Девочки ушли к подругам, а Джек должен был вернуться поздно. Кэт Донахью заканчивала работу над документом, который ей нужно было подготовить к завтрашнему дню, когда «линкольн» Джека подъехал к дому и свернул в пристройку, где у них был гараж. Что-то ты рано, сказала она, когда Донахью вошел в гостиную.
— Может, прогуляемся? — Он бросил пиджак на стул.
— Конечно. — Она вдруг почувствовала волнение, почти испуг. О господи, подумала она.
— Что случилось, Джек? Что-нибудь не так?
— С девочками все в порядке. — Он понял, что ее беспокоит.
Они вышли на воздух и побрели по саду, разбитому за домом, и дальше, в лес.

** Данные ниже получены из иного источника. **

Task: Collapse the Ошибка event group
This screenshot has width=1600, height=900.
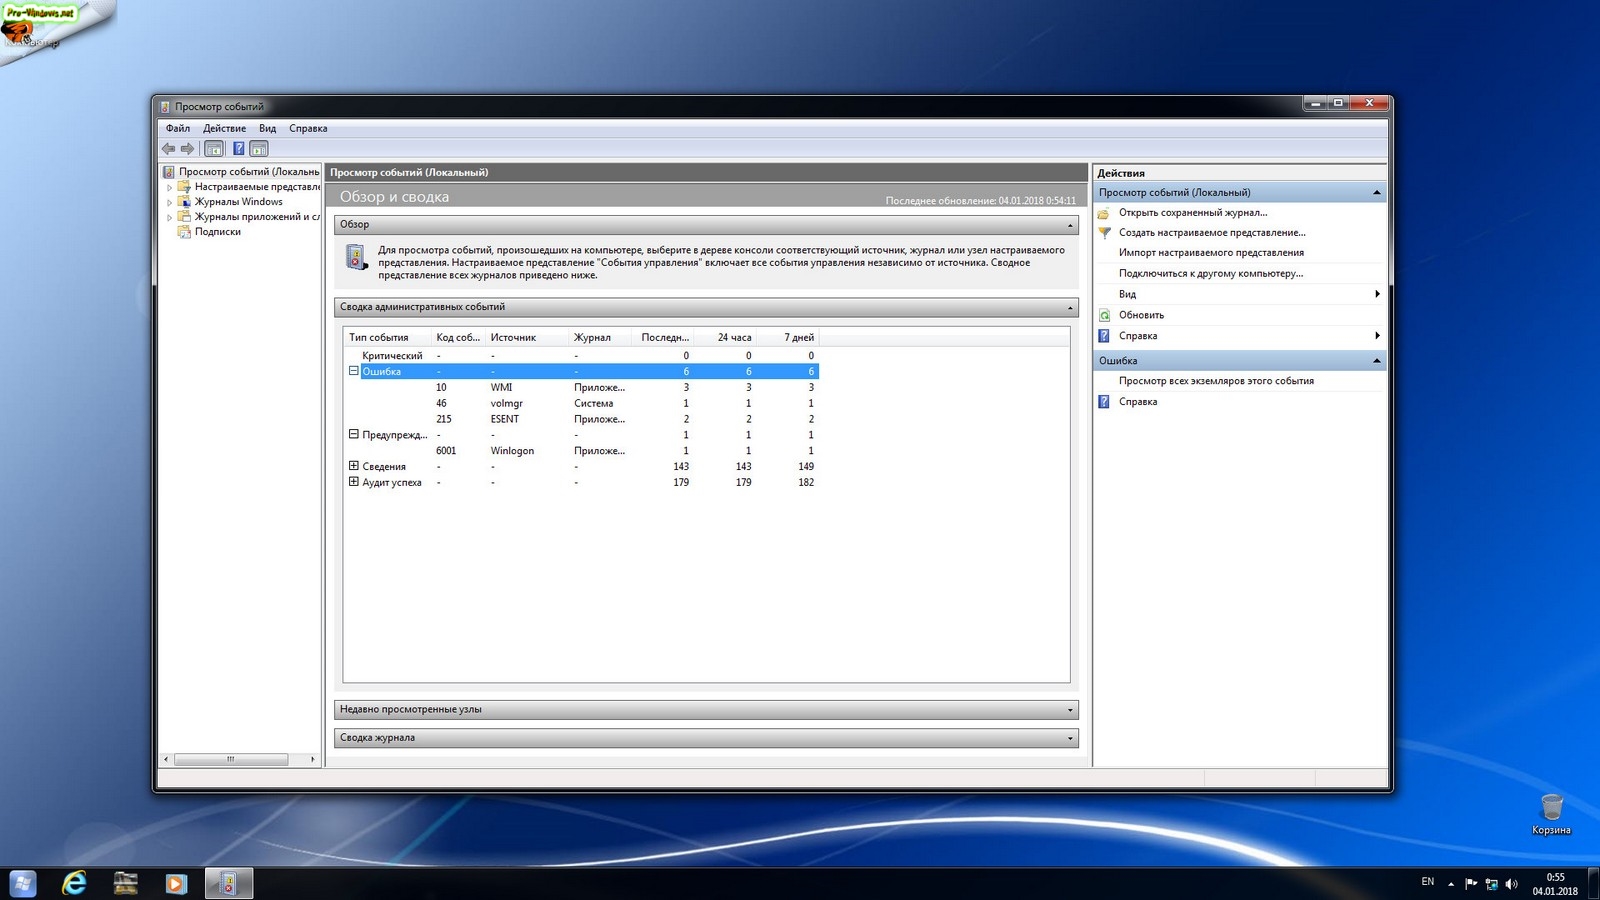Action: pyautogui.click(x=353, y=371)
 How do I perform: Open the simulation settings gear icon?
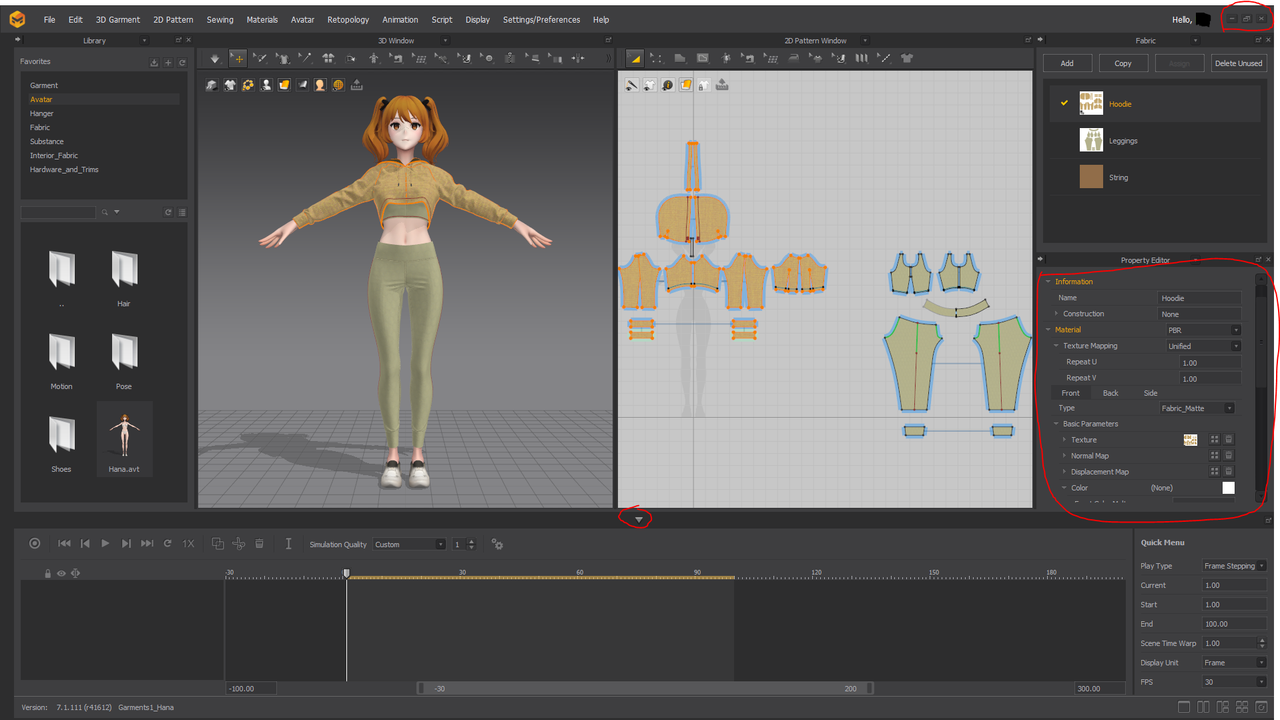[x=497, y=544]
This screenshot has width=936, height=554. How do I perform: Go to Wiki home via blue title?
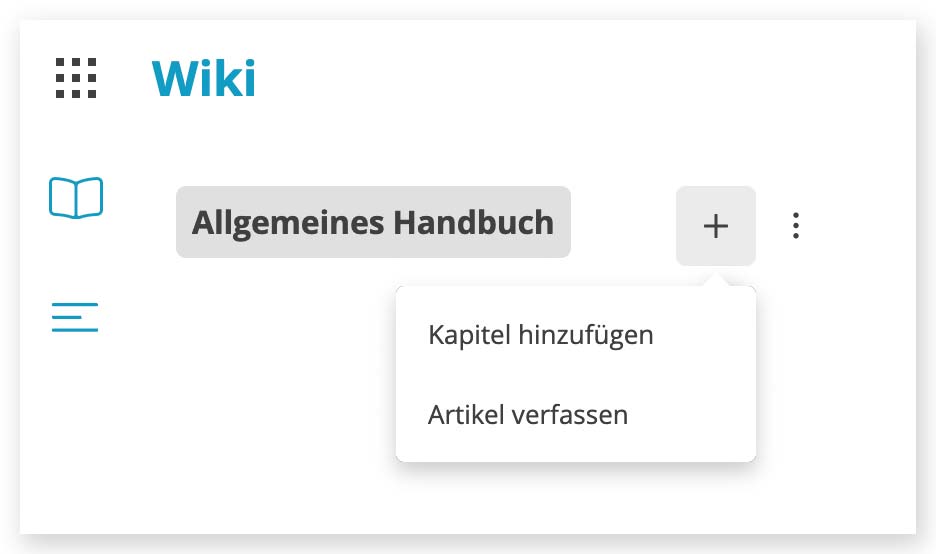tap(204, 78)
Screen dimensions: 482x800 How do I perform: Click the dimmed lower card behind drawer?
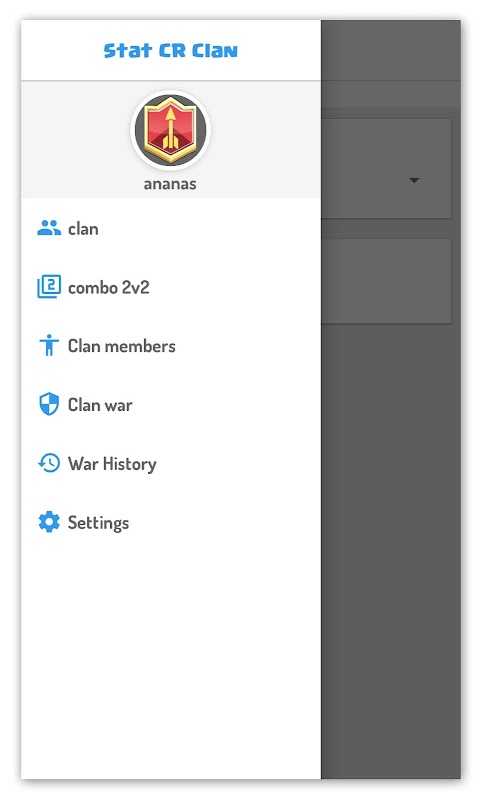click(386, 281)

Вечер был теплый; уже сгустились сумерки, и вокруг сладко пахло сосновой хвоей. Они шли рядом; Донахью чуть сгорбился, засунул руки в карманы.
— Эд Пирсон — славный малый.
Донахью смотрел то в землю, то на небо над деревьями.
— Пару месяцев назад мы с ним говорили насчет того, кто мне понадобится, если я выдвину свою кандидатуру на выборах. Обычный штат, разумеется; но Эд назвал и еще кое-кого. Сказал, что по-настоящему мне будет нужен человек, которому я мог бы доверить то, что не могу доверить другим. Который осадит меня, если я зарвусь, и поддержит, когда мне придется трудно. Который скажет мне правду. Этот человек — ты, Кэт.
— Конечно я, — ответила она.
Ведь я твоя жена; даже больше чем жена. Итак, вступление закончено, Джек; а теперь скажи мне, что у тебя на уме, о чем ты действительно хотел рассказать мне.
— Сегодня кто-то пытался меня убить. Если я стану кандидатом, они повторят попытку.
Она ощутила панику, но подавила ее. Не остановилась, по-прежнему шла рядом с ним. Хотела спросить его, кто, как и почему, но промолчала, чтобы он говорил в том порядке, какой сочтет нужным.